Internal audit conducts assurance audits through a five-phase process which includes selection, planning, conducting fieldwork, reporting results, and following up on corrective action plans.
Audit activities are selected using a risk based approach. Internal audit meets with leadership and management during the development of the annual audit plan to discusses risks and potential impediments to meeting objectives. This plan is approved by the Executive and Audit Committee of the Board of Trustees. Audits can also be conducted based on concerns reported on the fraud and ethics hotline.
Each audit requires planning, starting from defining the scope and objective to developing audit steps to meet the objective. Internal audit conducts an entrance meeting with management to discuss the purpose of the audit, risk factors, and other logistics. Management is included in the planning phase and the details are documented in a planning and scoping memo.

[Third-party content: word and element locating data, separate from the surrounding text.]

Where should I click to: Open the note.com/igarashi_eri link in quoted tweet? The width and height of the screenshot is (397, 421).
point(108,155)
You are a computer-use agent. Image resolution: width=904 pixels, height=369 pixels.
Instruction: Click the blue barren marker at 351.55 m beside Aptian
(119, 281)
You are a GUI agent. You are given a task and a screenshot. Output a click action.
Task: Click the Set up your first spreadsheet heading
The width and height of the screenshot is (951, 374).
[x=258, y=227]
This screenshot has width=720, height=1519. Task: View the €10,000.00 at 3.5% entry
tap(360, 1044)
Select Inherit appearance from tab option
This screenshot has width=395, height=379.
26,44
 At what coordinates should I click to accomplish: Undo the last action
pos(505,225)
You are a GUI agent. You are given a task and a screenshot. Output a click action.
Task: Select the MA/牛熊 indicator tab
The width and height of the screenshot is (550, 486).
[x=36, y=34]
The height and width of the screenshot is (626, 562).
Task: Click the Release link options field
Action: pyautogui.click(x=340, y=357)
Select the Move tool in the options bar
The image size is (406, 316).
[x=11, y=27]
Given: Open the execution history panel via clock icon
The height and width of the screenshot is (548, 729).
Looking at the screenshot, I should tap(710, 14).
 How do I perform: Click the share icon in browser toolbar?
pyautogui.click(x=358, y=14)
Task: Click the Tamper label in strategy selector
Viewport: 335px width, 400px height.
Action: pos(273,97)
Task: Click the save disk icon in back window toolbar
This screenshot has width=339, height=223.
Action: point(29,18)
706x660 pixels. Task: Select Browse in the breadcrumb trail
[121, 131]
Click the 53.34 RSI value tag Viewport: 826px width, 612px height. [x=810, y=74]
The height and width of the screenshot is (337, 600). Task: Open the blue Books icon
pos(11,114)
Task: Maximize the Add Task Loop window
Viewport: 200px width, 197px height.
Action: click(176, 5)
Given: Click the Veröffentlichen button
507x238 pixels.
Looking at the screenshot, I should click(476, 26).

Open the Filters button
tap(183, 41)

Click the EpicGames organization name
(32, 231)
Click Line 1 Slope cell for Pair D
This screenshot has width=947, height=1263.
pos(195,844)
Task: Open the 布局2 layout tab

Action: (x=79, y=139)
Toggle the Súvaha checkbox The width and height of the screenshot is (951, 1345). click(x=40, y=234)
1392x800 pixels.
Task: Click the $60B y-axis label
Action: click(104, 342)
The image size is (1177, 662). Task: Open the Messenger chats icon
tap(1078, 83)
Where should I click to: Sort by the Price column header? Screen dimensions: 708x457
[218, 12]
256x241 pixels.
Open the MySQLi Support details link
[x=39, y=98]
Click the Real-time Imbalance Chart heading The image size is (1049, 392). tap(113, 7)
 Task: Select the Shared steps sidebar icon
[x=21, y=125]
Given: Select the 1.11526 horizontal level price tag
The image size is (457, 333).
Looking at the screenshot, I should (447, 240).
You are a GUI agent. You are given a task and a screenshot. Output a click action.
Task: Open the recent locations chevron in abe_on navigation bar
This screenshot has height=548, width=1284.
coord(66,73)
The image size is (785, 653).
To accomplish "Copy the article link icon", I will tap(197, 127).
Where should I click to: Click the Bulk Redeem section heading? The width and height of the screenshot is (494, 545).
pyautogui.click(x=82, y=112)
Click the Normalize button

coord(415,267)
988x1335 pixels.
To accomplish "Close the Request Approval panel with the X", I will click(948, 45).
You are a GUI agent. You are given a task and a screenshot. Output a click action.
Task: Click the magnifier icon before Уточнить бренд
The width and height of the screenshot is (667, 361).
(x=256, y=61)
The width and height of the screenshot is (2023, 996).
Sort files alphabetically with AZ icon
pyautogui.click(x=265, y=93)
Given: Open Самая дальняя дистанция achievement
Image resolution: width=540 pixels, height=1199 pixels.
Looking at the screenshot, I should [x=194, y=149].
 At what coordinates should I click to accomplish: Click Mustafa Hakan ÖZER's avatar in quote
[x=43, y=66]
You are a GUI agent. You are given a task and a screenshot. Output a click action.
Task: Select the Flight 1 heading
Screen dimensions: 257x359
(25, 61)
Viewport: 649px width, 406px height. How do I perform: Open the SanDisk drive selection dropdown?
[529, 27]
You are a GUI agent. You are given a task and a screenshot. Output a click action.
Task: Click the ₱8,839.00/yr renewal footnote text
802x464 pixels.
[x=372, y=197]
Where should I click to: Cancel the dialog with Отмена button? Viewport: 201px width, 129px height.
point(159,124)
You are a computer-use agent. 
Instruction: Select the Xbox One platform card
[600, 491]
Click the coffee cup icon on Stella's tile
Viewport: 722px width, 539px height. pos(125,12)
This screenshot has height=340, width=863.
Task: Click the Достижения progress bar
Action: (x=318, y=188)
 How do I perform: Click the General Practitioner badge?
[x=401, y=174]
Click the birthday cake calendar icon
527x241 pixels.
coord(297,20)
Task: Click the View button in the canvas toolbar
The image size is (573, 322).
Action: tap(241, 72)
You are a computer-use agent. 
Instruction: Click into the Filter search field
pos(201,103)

During the fieldwork phase, auditors conduct the steps identified in the planning process. Steps often include conducting interviews, reviewing laws, policies and best practice, verifying sample transactions, analyzing data sets, and conducting surveys. Auditors meet regularly with management throughout fieldwork and discuss the status of the audit, preliminary observations, and potential recommendations.
Auditors conduct an exit meeting with management at the conclusion of the fieldwork to discuss the results of the audit, specific findings and recommendations and other observations. Auditors communicate these to management through an audit observation memo and ask management to provide a response with a corrective action plan and timeline to implement. These responses are included in the final report. Management and leadership are provided an opportunity to review drafts and provide feedback.
All audit recommendations and management corrective action plans are followed up on to provide assurance that plans are implemented. Corrective action plans that do not appear to be progressing are reported annually to the president and Executive and Audit Committee.